___ Excerpt ___
Prof Andrew Thomas BSc Physical Geography (Swansea) PhD (Swansea)
Chair
- ChairDepartment of Geography and Earth Sciences - Teaching And Research
Department of Geography and Earth Sciences
Llandinam Building
Penglais
Aberystwyth

Profile
Andrew is a graduate of Swansea University, where he obtained a Geography degree and Ph.D. His doctoral research looked at the impact of fire on soil erosion, slope hydrology and nutrient losses in the eucalyptus and pine forests of central Portugal. He has held lectureship positions at Reading (1997), Salford (1998) and Manchester Metropolitan (2002) Universities where he was made Reader in Physical Geography in 2011. He was awarded the Royal Geographical Society's Peter Fleming award in 2008 and a Leverhulme Trust Research Fellowship in 2010. He joined the Institute of Geography and Earth Sciences at Aberystwyth in October 2012.
Research interests
External Group Affiliation * Climate Change Consortium for Wales (Aberystwyth director, from January 2013)
___
• _Required tasks_:
a - According to the Andrew Thomas profile, which award from the Royal Geographical Society did he receive in 2008?
b - Carry on writing the Andrew Thomas profile, beginning right after its final line.
The material that follows plays no part in this work.
___ Provided data ___
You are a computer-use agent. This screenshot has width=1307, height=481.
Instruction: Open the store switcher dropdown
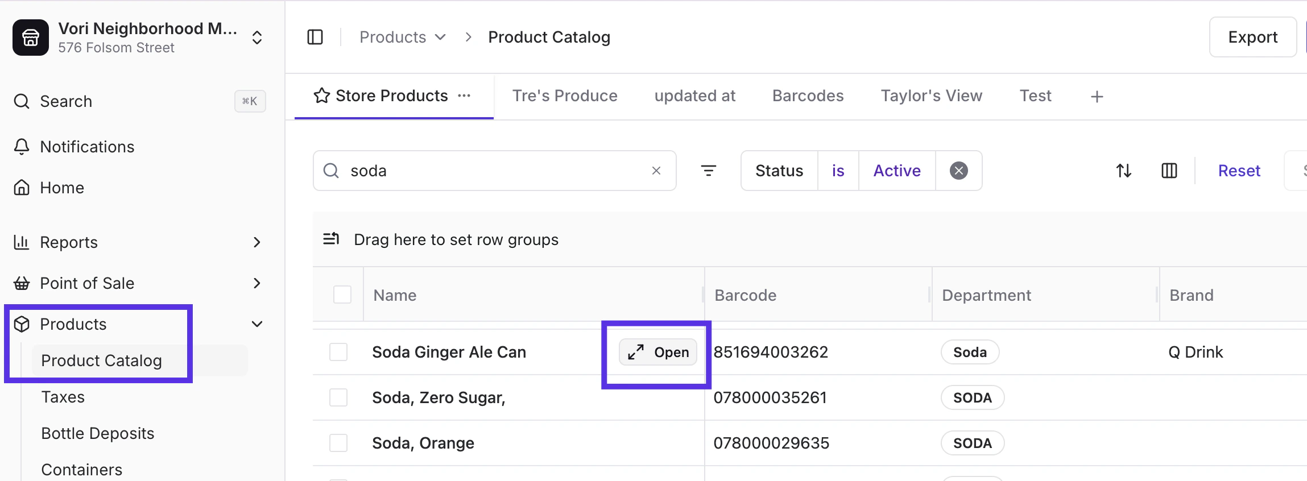coord(257,38)
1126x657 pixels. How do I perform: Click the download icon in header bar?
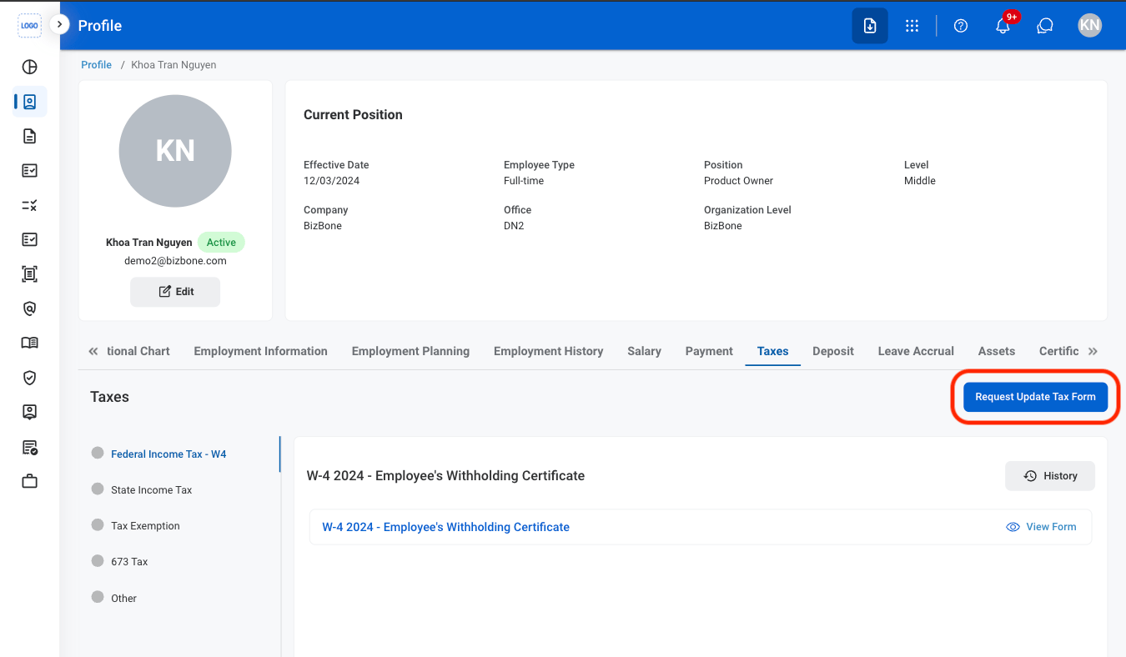point(870,26)
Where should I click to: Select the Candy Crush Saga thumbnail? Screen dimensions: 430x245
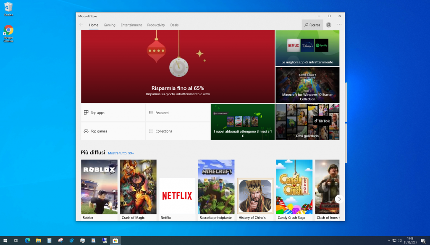pos(294,187)
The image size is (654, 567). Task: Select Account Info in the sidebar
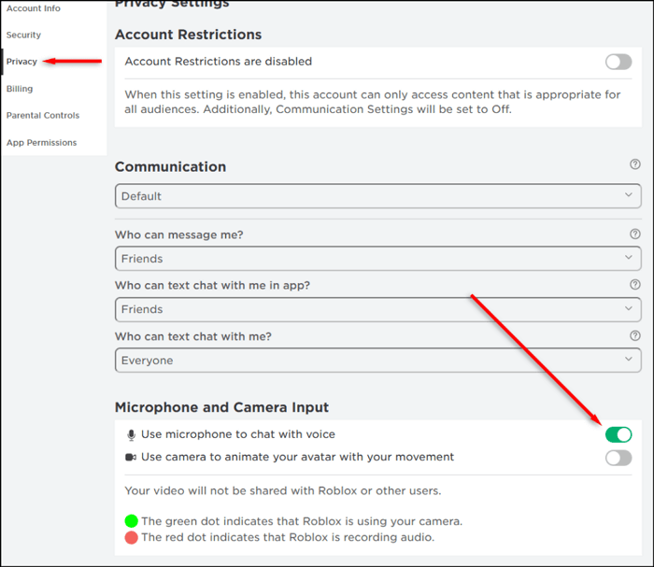coord(34,8)
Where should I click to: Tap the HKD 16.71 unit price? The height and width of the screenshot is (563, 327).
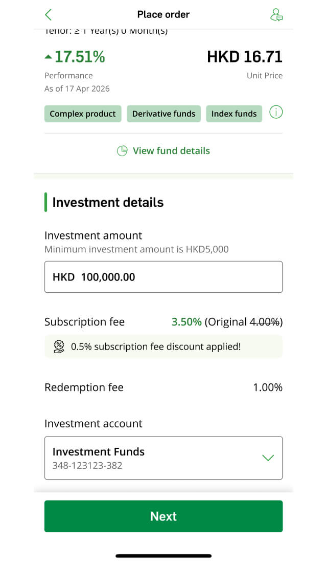245,57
___
• _Answers to this exercise_:
a - The Peter Fleming award.

b -
Research Interests
Drylands, soil carbon, soil CO2 efflux, biological soil crusts
Andrew's expertise is in dryland environments, particularly in the Kalahari of southern Africa. He is interested in predicting the effects of climatic and land use change on soils and the carbon cycle. Funding from NERC (CEH/L/027/2007?) and The Leverhulme Trust (RF/4/RFG/2009/0263) allowed him to establish how grazing intensity, rainfall and temperature affect land-atmosphere fluxes of CO2 across the Kalahari. Much of his work has focused on biological soil crusts and their influence over soil erodibility, moisture and nutrient content in drylands. Recently this has taken him to the Makgadikgadi salt pans in northern Botswana, where he has investigated biological and chemical uptake of carbon in hyper-saline and alkaline soils. His current research is quantifying spatial differences in soil respiration and microbial activity in the Kalahari, and determining the relative roles of fungi and bacteria in carbon cycles (The Leverhulme Trust, F/00 426/H). The links between soils, ecosystem services and rural livelihoods in rural southern African environments are a key aspect of his work (NERC NE/I003320/1).